• _Try it_
Locate the lines of the listing below that hold "will", then copy each of them.

::::::

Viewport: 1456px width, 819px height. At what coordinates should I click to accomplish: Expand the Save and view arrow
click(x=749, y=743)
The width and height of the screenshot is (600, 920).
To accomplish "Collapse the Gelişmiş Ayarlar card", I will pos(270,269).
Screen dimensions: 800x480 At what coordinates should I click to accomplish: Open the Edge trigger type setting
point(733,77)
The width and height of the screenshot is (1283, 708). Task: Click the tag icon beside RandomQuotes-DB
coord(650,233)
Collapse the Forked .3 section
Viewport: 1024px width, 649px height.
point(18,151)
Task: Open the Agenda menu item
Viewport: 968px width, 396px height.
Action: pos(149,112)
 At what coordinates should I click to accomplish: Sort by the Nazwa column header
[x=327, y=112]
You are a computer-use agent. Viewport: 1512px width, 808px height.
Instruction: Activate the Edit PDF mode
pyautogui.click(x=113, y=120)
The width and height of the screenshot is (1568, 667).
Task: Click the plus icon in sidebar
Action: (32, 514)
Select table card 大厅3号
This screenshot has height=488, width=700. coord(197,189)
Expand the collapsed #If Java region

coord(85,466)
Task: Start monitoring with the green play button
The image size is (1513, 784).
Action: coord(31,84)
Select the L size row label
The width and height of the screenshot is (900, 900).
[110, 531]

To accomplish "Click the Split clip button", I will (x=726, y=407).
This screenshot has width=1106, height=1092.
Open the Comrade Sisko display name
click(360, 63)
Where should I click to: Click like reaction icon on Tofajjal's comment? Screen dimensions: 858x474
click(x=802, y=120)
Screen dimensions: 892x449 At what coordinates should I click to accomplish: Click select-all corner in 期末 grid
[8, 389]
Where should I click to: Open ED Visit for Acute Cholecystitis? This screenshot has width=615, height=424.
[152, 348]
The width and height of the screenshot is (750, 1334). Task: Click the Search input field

::::::

• _Answer to this task_
To accomplish "Collapse the Gelişmiş Ayarlar card", I will pos(270,269).
To accomplish "Click the Split clip button", I will (x=726, y=407).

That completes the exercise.